This type, though it has developed into a network of special branches to - day, it is not difficult for us to trace as it has appeared and disappeared in the stormy periods of the last thirty years. Probably the genius and energy of the type was chiefly devoted to positive Science, and not to Politics; but it is sufficient to glance at the Revolutionary History, in theory and action, of the Continent to see that every movement was inspired by the ideas of the Bazarovs, though led by a variety of leaders. Just as the popular movements for Liberty fifty years earlier found sentimental and romantic expression
 
in Byronism, so the popular movements of our time have been realistic in idea, and have looked to Science for their justification. Proudhon, Bakunin, Karl Marx, the Internationals, the Russian Terrorists, the Communists, all have a certain relation to Bazarov, but his nearest kinsmen in these and other movements we believe have worked, and have remained, obscure. It was a stroke of genius on Turgenev’s part to make Bazarov die on the threshold unrecognized. He is Aggression, destroyed in his destroying. And there are many reasons in life for the Bazarovs remaining obscure. For one thing, their few disciples, the Arkadys, do not understand them; for another, the whole swarm of little interested persons who make up a movement are more or less engaged in personal interests, and they rarely take for a leader a man who works for his own set of truths, scornful of all cliques, penalties and rewards. Necessarily, too, the Bazarovs work alone, and are given the most dangerous tasks to accomplish unaided. Further, they are men whose brutal and breaking force attracts ten men where it repels a thousand. The average man is too afraid of Bazarov to come into contact with him. Again, the Bazarovs, as Iconoclasts, are always unpopular in their own circles. Yesterday in political life they were suppressed or exiled, and even in Science they were the men who were supplanted before their real claim was recognized, and to - day, when order reigns for a time, the academic circles and the popular critics will demonstrate that Bazarov’s existence was a mistake, and the crowd could have got on much better without him.

• **DATA SHOWN**:
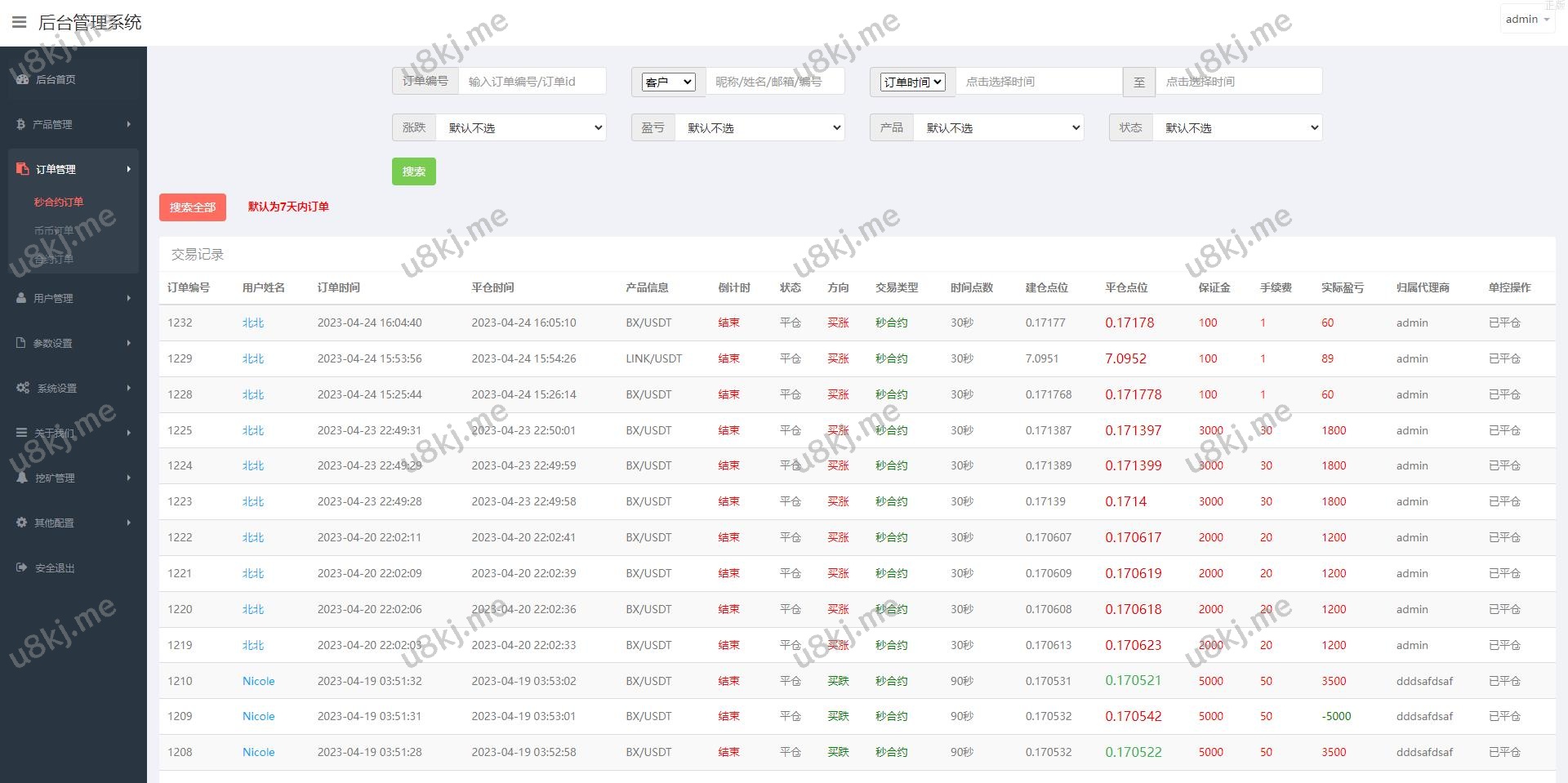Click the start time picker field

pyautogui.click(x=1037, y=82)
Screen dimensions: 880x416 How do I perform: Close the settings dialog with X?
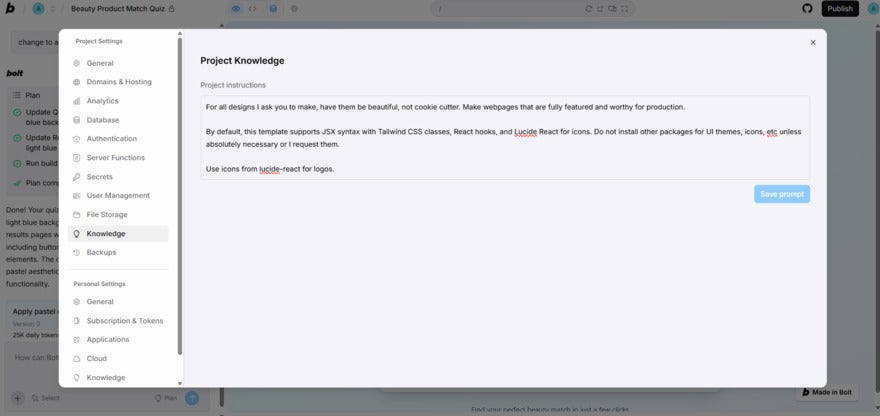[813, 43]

• **BRIEF 1**: Decide whether each statement below agrees with the passage about Bazarov, answering yes or no and quoting the words of the passage that settle it. (a) The average man is too afraid of Bazarov to come into contact with him. (b) The Arkadys understand the Bazarovs they follow. (c) Turgenev has Bazarov die after winning recognition.
• **BRIEF 2**: In the passage about Bazarov, how many men does the brutal and breaking force of the Bazarovs attract, and how many does it repel?

• **WRITTEN REPLY 1**:
(a) Yes: "The average man is too afraid of Bazarov to come into contact with him."
(b) No: "their few disciples, the Arkadys, do not understand them"
(c) No: "It was a stroke of genius on Turgenev’s part to make Bazarov die on the threshold unrecognized."

• **WRITTEN REPLY 2**: It attracts ten men where it repels a thousand.